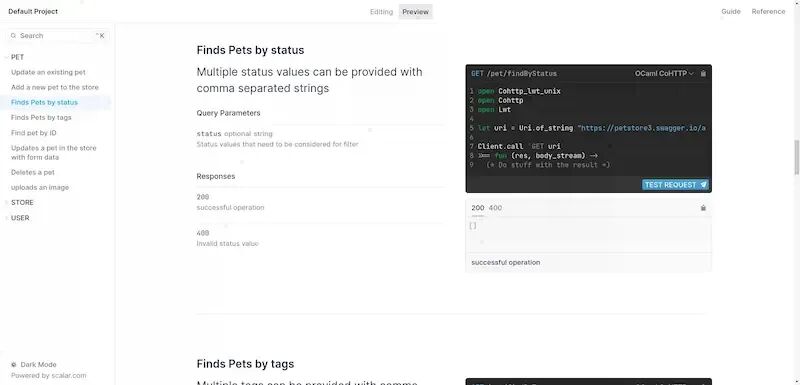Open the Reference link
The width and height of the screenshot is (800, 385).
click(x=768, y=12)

---

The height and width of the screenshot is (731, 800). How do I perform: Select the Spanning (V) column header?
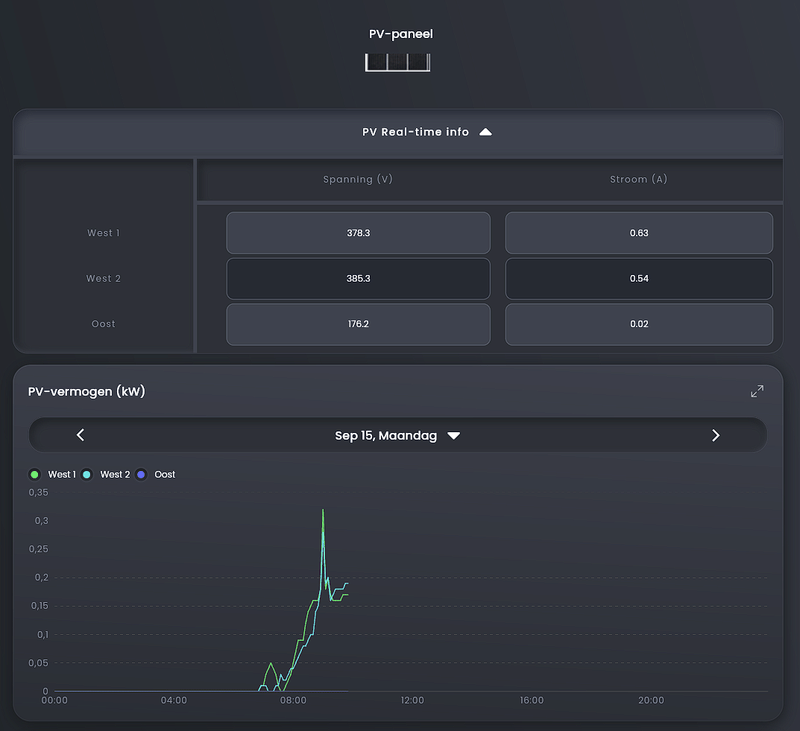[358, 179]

◆ Problem statement
Could you rewrite the lines starting at the one containing "Open the Reference link" and ending at the one containing "click(x=768, y=12)" as a JSON list of strings, one string per line, with blank lines skipped? Leave the pictures out.

◆ Response
[
  "Open the Reference link",
  "The width and height of the screenshot is (800, 385).",
  "click(x=768, y=12)"
]